Multi-Die Design Pushes Complexity To The Max

Continued scaling using advanced packaging will require changes across the entire semiconductor ecosystem.


Multi-die/multi-chiplet design has thrown a wrench into the ability to manage design complexity, driving up costs per transistor, straining market windows, and sending the entire chip industry scrambling for new tools and methodologies.

For multiple decades, the entire semiconductor design ecosystem — from EDA and IP providers to foundries and equipment makers — has evolved with the assumption that more functionality can be added into chips and packages, while improving the power, performance, and area/cost equation. But as the ability to pack all of this functionality into a single die or package becomes more difficult, the complexity of developing these devices has skyrocketed.

With advanced packages estimated to pack in 100 trillion transistors in the not-too-distant future, keeping a tight rein on power, performance and area/cost (PPA/C) requires significant shifts at every turn in the design-through-manufacturing flow.

“Today the industry is not ready, but we are going toward that,” said Sutirtha Kabir, senior architect for R&D engineering at Synopsys. “What do we see as steps between today and that year, whether it’s 2030 or sooner? Assuming that you take an SoC and you fold it [a simple 3D-IC analogy], assuming that all you’ve done is put them into two die with the same functionality, but nothing else has changed, your transistor count hasn’t changed, but what you have done in this process is add the interface between these two chips, whether it’s bumps or HBIs (hybrid bond interconnects).”

WHAT YOU WILL DO
Copy word for word everything in the multi-die design article from "With advanced packages" down to "the design-through-manufacturing flow.".

RECORDS PROVIDED
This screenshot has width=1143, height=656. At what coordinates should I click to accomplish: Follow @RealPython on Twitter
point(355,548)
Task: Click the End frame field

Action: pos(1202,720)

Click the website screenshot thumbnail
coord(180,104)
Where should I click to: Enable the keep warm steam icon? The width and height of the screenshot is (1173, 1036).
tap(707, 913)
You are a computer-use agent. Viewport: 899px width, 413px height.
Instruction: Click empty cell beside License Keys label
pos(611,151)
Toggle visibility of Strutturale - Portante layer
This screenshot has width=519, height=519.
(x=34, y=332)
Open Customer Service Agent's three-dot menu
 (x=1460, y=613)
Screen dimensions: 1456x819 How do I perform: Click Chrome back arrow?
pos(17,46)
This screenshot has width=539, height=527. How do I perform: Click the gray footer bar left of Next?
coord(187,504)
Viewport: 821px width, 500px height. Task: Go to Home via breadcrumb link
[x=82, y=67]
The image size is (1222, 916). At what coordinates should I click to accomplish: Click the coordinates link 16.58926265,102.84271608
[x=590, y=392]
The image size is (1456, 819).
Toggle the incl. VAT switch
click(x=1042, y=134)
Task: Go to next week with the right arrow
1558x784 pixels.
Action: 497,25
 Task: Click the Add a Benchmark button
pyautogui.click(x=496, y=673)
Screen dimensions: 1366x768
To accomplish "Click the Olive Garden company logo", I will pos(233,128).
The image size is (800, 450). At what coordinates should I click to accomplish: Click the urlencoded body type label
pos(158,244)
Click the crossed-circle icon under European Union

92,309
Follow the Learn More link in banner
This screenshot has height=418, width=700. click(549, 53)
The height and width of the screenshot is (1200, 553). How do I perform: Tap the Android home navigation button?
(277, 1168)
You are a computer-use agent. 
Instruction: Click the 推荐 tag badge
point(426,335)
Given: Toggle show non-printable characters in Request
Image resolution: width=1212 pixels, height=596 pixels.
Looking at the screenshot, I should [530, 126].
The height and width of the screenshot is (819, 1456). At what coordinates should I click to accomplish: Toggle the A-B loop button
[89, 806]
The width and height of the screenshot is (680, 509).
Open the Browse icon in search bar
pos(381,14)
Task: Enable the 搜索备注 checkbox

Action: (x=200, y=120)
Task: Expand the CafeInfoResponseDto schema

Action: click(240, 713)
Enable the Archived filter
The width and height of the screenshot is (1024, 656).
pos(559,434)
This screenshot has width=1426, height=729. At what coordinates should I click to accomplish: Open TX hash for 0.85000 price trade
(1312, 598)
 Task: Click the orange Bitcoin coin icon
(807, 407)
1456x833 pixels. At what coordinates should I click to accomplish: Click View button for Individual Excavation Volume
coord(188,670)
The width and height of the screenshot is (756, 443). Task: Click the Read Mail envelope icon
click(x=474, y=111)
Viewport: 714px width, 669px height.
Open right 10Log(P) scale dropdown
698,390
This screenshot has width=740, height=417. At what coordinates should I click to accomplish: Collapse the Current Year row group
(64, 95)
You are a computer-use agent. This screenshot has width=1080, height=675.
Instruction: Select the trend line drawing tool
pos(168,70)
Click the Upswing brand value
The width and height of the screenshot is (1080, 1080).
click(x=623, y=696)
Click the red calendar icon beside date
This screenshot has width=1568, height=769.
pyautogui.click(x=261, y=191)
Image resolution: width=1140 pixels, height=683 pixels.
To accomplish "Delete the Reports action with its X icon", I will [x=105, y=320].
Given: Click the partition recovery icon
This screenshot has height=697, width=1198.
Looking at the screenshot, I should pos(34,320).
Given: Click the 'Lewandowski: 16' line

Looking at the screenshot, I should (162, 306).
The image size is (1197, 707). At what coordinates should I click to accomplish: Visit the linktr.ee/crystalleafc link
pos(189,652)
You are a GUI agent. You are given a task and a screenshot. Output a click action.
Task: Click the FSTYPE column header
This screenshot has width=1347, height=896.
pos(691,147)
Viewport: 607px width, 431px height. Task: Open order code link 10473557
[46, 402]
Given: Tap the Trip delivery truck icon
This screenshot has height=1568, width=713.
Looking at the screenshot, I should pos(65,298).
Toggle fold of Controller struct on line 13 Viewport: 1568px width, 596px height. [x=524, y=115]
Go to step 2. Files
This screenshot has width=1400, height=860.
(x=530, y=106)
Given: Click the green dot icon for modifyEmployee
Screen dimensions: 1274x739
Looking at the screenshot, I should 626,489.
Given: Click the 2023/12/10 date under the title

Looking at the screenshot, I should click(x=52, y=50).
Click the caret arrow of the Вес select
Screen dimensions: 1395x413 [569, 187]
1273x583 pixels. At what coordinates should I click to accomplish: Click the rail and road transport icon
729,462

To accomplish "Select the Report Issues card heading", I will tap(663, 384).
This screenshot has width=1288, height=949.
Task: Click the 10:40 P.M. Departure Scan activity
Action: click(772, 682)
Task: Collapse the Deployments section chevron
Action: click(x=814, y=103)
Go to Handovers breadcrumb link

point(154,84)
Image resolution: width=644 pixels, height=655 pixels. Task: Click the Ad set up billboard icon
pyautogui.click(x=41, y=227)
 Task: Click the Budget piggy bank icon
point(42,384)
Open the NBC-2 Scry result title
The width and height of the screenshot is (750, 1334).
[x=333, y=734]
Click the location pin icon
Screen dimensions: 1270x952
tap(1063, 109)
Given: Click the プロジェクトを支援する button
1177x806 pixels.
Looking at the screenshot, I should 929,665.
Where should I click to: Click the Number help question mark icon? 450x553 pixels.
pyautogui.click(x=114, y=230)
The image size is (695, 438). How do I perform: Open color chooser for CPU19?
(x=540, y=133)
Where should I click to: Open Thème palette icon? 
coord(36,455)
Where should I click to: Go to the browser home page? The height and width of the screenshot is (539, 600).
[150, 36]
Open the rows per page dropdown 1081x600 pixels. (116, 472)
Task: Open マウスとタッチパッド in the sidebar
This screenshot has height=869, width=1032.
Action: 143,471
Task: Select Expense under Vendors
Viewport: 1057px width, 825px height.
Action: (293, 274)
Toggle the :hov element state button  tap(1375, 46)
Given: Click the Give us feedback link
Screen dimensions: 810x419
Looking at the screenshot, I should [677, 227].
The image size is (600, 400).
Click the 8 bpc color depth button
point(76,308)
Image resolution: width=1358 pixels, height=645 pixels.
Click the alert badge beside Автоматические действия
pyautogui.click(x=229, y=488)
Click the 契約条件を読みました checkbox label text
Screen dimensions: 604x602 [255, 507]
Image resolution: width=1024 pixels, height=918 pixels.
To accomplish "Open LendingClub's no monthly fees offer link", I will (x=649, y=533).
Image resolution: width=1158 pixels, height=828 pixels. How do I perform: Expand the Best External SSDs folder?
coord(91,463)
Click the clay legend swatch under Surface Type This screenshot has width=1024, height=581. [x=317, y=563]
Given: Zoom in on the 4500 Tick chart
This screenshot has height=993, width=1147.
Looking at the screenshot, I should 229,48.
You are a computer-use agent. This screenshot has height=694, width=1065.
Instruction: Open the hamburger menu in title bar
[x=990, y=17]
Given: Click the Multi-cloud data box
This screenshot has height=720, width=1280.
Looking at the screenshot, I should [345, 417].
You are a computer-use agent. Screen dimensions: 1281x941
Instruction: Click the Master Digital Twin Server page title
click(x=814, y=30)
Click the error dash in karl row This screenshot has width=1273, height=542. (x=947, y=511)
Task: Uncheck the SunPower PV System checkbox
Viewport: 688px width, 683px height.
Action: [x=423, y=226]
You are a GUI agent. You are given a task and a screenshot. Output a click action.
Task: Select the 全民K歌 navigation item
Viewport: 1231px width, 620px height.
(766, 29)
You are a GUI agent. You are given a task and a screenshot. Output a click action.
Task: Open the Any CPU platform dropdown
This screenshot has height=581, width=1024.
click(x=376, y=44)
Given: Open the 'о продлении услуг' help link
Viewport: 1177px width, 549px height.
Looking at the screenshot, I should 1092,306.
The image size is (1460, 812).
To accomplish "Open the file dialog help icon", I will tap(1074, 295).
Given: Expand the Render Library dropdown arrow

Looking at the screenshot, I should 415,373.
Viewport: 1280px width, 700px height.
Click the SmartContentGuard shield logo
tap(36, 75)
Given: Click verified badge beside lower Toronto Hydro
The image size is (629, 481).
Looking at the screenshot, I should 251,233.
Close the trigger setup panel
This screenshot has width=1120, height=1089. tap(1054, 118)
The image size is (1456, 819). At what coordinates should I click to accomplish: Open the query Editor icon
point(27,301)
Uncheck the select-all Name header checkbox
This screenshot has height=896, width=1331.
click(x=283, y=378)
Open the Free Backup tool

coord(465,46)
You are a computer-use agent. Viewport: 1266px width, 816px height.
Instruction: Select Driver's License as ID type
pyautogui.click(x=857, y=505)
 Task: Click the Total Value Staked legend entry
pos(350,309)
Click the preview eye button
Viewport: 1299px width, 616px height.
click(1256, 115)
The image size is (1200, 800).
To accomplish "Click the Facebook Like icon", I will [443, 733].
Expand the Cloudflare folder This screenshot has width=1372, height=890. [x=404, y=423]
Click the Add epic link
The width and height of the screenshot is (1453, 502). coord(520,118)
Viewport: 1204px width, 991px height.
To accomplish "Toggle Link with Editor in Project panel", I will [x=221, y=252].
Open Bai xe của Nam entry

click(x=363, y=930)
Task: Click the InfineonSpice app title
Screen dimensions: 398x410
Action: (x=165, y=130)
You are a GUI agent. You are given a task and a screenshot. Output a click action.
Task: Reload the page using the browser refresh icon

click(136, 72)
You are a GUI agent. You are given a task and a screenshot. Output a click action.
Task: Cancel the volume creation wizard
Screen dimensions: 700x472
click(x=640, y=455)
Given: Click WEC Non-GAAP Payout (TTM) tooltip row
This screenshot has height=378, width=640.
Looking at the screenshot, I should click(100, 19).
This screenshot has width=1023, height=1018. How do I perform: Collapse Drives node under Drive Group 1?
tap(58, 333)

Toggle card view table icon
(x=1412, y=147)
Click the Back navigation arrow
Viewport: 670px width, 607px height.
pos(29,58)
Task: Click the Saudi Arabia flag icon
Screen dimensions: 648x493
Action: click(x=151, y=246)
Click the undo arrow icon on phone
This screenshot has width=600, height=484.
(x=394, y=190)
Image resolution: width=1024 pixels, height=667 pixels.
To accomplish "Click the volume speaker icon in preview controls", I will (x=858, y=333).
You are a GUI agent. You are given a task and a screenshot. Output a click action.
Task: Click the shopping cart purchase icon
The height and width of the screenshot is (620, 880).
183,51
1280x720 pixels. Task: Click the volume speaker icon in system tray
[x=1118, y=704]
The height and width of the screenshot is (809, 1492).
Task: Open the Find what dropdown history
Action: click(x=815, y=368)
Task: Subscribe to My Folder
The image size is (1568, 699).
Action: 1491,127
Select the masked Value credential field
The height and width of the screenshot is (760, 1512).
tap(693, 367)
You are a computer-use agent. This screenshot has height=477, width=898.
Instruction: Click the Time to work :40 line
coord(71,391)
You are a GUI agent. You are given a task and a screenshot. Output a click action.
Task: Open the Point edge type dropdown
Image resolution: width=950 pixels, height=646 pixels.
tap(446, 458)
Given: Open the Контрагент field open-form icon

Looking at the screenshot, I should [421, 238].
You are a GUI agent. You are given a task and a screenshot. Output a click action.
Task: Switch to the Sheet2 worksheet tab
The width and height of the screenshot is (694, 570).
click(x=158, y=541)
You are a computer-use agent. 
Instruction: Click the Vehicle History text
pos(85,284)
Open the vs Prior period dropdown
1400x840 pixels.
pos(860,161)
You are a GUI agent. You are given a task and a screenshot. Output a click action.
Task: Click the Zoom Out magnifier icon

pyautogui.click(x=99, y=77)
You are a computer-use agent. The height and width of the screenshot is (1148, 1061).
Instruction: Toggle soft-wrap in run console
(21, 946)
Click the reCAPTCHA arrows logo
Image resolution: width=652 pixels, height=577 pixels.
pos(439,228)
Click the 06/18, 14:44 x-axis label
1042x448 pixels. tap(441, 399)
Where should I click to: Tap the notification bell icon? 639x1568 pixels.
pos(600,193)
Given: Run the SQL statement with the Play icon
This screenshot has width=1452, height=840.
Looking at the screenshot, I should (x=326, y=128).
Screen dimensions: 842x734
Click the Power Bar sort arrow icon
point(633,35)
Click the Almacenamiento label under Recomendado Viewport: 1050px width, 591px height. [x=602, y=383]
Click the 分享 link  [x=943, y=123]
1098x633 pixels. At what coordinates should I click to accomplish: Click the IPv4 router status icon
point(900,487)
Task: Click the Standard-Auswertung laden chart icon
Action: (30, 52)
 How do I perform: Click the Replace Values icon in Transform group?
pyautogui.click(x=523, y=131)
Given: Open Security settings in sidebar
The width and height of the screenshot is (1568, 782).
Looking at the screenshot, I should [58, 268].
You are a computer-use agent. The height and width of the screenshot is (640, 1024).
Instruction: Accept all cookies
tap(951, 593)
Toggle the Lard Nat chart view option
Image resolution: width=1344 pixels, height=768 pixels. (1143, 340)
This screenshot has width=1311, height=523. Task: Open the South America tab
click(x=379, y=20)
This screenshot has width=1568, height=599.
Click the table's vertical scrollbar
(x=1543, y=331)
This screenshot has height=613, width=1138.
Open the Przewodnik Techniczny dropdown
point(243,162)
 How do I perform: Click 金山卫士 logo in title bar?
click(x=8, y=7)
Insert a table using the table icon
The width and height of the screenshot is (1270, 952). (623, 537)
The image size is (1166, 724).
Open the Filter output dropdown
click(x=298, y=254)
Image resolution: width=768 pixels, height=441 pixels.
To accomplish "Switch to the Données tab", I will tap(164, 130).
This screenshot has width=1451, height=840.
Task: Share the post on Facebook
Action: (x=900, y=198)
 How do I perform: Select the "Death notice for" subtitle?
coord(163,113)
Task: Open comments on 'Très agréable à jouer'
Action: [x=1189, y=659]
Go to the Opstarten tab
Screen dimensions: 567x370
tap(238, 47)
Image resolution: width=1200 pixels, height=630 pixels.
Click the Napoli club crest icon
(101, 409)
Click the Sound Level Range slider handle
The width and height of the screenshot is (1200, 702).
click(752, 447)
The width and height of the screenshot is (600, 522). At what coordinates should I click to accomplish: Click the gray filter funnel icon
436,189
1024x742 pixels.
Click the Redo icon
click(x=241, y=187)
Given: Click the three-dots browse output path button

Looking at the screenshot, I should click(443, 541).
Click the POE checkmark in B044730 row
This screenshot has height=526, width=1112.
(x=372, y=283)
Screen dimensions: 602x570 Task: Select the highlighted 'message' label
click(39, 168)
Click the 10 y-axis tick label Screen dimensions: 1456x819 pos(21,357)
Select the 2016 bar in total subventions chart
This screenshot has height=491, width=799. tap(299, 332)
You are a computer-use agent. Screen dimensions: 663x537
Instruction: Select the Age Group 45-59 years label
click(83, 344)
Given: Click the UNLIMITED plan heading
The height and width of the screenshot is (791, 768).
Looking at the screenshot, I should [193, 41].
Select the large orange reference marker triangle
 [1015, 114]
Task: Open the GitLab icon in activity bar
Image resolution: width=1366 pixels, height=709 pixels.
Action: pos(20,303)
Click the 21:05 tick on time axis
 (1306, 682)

ANSWER TO THE EXERCISE
With advanced packages estimated to pack in 100 trillion transistors in the not-too-distant future, keeping a tight rein on power, performance and area/cost (PPA/C) requires significant shifts at every turn in the design-through-manufacturing flow.